I completed the draft version of the solution that doesn't need mustache.hpp to be patched. I will clean up the PR tomorrow.

veloman-yunkan commented 6 months ago

Clean-up is complete, yet there is still some work to be done on this PR. I will move forward once @mgautierfr approves the current solution. Note that to test it, you must use the last-but-one commit ("Demo of error page translation") - the extra commit was added to prove that this PR doesn't utterly break the CI.

veloman-yunkan commented 6 months ago

The PR is now functionally ready, however some changes may need to be made depending on the answers to the following questions:

  1. Is sending the template data with every response that may need to be translated in the frontend acceptable? That was a shortcut intended to achieve the desired functionality with the least effort and will also simplify fixing #1028.
  2. Is it OK that translation data is also embedded into error responses that are not currently expected to be displayed by the viewer (e.g. responses to invalid requests to /catalog, /raw, /suggest, etc, endpoints)?
kelson42 commented 5 months ago

@mgautierfr Review please?

mgautierfr commented 5 months ago

Is sending the template data with every response that may need to be translated in the frontend acceptable? That was a shortcut intended to achieve the desired functionality with the least effort and will also simplify fixing https://github.com/kiwix/libkiwix/issues/1028.
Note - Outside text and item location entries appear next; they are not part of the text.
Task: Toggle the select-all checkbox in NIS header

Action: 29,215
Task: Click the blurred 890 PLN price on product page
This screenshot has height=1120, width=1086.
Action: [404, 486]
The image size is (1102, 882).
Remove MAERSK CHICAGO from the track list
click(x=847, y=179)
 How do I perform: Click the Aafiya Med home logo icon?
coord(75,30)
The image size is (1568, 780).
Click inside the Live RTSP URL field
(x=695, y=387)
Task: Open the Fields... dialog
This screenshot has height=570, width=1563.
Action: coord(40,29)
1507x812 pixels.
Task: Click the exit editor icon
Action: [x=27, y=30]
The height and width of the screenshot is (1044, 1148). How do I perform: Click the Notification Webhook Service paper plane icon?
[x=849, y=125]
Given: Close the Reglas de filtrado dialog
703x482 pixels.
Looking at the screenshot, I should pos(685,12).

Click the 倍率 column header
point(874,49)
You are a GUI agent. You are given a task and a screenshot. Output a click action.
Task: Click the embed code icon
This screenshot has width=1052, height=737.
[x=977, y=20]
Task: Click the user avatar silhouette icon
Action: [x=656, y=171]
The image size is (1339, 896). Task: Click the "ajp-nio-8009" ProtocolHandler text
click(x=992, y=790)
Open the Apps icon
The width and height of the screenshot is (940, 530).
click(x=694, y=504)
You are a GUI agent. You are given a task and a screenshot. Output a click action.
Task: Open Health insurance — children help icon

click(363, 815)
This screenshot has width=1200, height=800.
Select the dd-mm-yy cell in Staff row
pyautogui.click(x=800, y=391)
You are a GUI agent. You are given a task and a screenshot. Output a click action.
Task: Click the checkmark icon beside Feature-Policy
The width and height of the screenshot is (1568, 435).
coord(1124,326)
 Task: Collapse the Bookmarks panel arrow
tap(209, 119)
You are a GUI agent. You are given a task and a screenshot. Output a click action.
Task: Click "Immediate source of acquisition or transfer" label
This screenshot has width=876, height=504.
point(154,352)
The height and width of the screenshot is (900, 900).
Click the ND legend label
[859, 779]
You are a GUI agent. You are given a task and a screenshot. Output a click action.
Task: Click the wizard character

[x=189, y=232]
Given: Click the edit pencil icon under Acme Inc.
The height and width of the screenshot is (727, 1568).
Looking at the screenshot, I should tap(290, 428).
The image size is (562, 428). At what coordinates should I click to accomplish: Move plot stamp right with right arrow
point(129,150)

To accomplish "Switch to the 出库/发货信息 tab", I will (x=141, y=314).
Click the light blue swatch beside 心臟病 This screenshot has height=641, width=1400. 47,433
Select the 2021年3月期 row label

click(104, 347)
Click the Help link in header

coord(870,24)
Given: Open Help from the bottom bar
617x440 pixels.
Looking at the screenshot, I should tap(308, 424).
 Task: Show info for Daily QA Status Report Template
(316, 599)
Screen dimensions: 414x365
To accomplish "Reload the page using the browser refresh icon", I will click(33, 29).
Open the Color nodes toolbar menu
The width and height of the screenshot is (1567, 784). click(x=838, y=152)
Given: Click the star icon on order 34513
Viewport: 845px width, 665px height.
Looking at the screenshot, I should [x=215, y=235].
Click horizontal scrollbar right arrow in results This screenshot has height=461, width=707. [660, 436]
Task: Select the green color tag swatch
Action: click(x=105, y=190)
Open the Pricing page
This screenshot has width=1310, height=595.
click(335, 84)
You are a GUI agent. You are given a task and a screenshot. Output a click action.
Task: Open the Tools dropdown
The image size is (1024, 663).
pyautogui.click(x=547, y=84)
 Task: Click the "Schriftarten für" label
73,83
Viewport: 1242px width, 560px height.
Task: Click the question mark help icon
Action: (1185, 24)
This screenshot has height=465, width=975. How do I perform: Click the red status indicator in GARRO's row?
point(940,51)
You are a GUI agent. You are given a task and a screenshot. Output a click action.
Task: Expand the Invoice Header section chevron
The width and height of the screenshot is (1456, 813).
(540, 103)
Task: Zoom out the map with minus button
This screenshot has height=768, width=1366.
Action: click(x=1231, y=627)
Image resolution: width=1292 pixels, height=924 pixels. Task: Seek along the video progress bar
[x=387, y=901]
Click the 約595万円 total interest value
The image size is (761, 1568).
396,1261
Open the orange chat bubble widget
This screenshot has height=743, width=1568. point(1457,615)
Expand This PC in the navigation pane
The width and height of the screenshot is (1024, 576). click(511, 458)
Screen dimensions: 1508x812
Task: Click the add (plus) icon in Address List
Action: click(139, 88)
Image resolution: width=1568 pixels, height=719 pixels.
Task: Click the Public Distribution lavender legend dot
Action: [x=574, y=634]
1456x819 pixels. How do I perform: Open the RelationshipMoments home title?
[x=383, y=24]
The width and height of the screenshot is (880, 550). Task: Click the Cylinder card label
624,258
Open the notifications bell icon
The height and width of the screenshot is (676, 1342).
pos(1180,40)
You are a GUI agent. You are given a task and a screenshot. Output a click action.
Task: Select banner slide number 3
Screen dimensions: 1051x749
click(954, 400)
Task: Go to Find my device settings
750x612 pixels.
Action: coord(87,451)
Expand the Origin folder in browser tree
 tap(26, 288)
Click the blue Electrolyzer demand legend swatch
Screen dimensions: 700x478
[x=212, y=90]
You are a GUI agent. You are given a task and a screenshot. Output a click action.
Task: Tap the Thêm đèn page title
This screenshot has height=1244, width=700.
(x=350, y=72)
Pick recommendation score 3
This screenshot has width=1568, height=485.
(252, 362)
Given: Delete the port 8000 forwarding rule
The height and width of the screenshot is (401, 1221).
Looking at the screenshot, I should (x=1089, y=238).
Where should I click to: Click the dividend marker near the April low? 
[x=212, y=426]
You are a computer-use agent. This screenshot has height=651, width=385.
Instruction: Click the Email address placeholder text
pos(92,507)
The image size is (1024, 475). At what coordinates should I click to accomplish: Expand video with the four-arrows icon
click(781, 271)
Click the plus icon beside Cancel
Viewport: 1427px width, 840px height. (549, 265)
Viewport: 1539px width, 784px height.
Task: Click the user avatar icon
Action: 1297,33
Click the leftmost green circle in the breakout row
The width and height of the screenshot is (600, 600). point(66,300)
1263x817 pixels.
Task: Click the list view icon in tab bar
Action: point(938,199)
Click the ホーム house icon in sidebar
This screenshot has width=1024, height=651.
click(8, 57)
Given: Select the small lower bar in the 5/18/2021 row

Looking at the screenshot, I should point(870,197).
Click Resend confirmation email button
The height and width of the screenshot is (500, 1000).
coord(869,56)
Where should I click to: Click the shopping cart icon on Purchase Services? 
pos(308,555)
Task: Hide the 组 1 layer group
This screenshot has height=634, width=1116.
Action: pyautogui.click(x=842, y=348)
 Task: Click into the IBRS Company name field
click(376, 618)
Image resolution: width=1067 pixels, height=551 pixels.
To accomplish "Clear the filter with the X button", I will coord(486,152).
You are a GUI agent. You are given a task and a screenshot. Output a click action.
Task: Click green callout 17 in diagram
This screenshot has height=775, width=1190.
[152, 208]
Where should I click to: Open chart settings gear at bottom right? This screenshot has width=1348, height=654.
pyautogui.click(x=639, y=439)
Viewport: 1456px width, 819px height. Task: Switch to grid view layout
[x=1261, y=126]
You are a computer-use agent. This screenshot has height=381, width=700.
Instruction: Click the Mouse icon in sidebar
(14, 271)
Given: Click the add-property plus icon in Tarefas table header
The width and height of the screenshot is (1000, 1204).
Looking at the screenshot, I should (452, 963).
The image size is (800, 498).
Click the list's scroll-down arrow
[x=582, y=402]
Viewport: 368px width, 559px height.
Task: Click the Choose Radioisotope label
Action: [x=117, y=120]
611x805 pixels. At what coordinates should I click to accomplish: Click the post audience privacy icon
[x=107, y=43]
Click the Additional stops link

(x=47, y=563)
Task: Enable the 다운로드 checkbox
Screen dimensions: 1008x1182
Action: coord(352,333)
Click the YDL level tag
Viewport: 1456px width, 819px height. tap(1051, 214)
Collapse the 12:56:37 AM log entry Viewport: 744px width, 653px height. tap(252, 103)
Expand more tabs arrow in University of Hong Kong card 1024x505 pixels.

I think we are good on this. We may in the future introduce a endpoint error_template to get the template from an error code (and giving this error code in the response) but for now, we can go without it. Template is a not of data, and it send only for error.

Is it OK that translation data is also embedded into error responses that are not currently expected to be displayed by the viewer (e.g. responses to invalid requests to /catalog, /raw, /suggest, etc, endpoints)?

Yes also here. This double the error response size, but error response are pretty small and it is only for error, so pretty rare.

Also, the test cases against vulnerabilities in kiwix-serve seem to suggest that KIWIX_RESPONSE_DATA should be HTML-encoded too.

I totally agree.

veloman-yunkan commented 5 months ago

Also, the test cases against vulnerabilities in kiwix-serve seem to suggest that KIWIX_RESPONSE_DATA should be HTML-encoded too.

I totally agree.

@mgautierfr You better had objected in this case :smiley: . I figured out that the issue is rather an edge case and provided a simpler fix.

mgautierfr commented 5 months ago

@mgautierfr You better had objected in this case 😃 . I figured out that the issue is rather an edge case and provided a simpler fix.

I had missed that, your comment opens my eyes.


We are good (I've just rebase-fixup)

veloman-yunkan commented 5 months ago

(I've just rebase-fixup)

Thank you. Note, however, that one of the fixup commits implied (and that was stated in its commit message) that the description of the commit-to-be-amended had to be corrected too. I have now added that information as a commit comment.